Sanierung denkmalgeschützer Räume

Fachwerk Anbau
Das Fachwerkhaus wurde mit einem modernen Anbau versehen

Spagat zwischen Historie und Moderne

In die Jahre gekommen, unterwohnt, runtergekommen, abgewrackt, abrissreif, unrentabel und auch marode – wenn sich Kartons und Säcke mit Unrat stapeln und ein unangenehmer Duft beim Öffnen der Eingangstür entgegnet, sind diese Begriffe bei Besichtigungen und Begutachtungen mit Kaufinteressenten oftmals zu hören – ob bei interessanten Bestandsimmobilien in bester Stadtlage oder vollkommen frei auf dem Land, umgeben von Freiflächen, Wiesen und Feldern. Man wird bereits im Vorfeld negativ berührt und beeinflusst. Und zugegeben, es gehört schon große Fantasie, besser gesagt ein professioneller Blick dazu, spontan qualitätvolle Raum-Situationen und gewachsene Strukturen aus städtebaulicher, architektonischer und auch innenarchitektonischer Sicht ganzheitlich zu erfassen.

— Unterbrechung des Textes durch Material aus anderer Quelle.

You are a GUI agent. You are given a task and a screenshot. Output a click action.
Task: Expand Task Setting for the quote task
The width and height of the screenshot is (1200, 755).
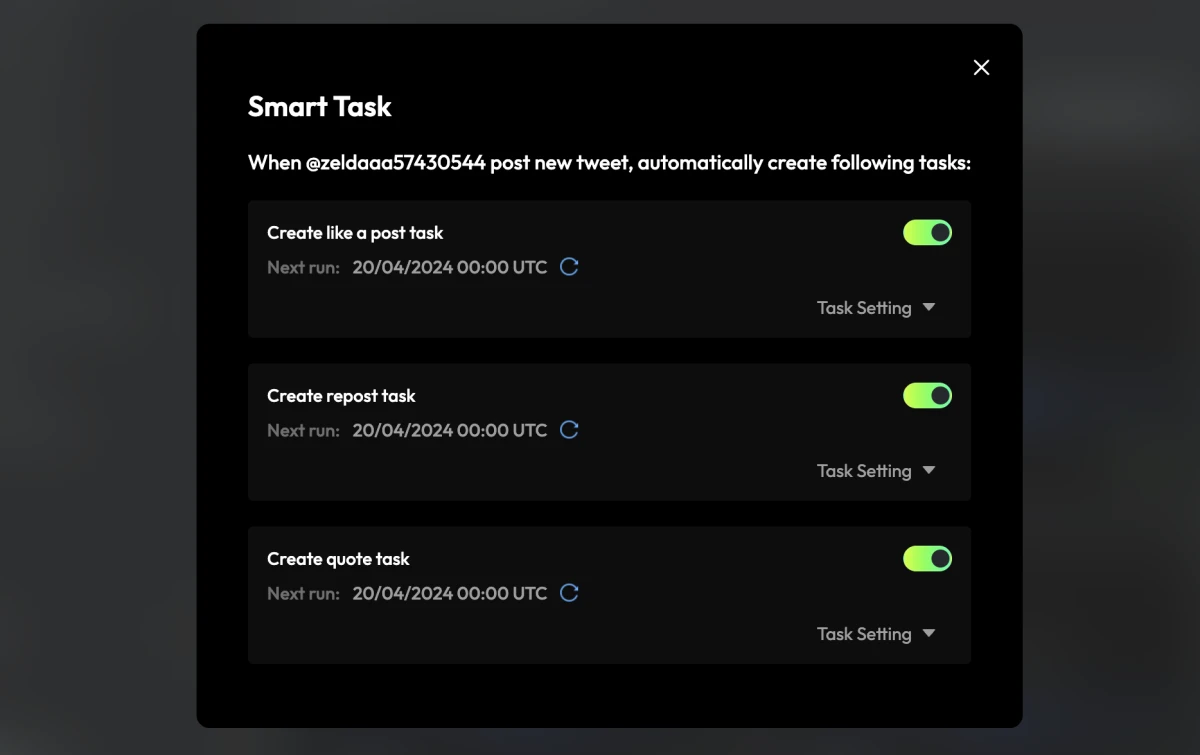click(x=875, y=634)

Solche Tage bringen Feststellungen hervor, die einen scheinbar modisch gewordenen Begriff wie Nachhaltigkeit ad absurdum führen. Er ist sowohl auf seinen Ursprungspunkt zurückzuführen als auch neu mit Inhalt zu füllen. Gerade bei einem Denkmal wird nicht nur Wert auf die äußere Gestalt gelegt, sondern ganz besonders auch auf seinen geschichtlichen Kontext, seine Kernaussage.

Fassadensanierung Strassenansicht
Die Fassade eines Stadthauses wurde behutsam saniert
Innenausbau Dach Kamin
Bei diesem Innenausbau wurden Dachbalken und historisches Gemäuer sichtbar gelassen

Nachhaltigkeit und Denkmal

Was bedeutet Nachhaltigkeit? Nachhaltigkeit ist geprägt von vielen zusammenhängenden und voneinander abhängigen Parametern. Heutzutage kommt der Revitalisierung, Umnutzung, Sanierung und Modernisierung von Bestandsimmobilien insbesondere auch in energetischer Hinsicht, also dem Umgang mit Ressourcen, eine neue Bedeutung zu.

Die Umsetzung heutiger Anforderungen an Bauwerke, übertragen auf Denkmalsanierungen, ist doch stets eine besondere, verantwortungsvolle Aufgabe, da heutiger Stand der Bautechnik und geforderte Auflagen nicht immer mit den Belangen des Denkmalschutzes konform gehen. Ein konfliktreicher Spagat zwischen der Historie und der Moderne. Nachhaltigkeit bedeutet verantwortungsvoll Bestandsbauwerke in eine sinnvolle, neue Zukunft zu führen und für nachfolgende Generationen dauerhaft und intelligent zu sichern sowie nutzbar zu erhalten.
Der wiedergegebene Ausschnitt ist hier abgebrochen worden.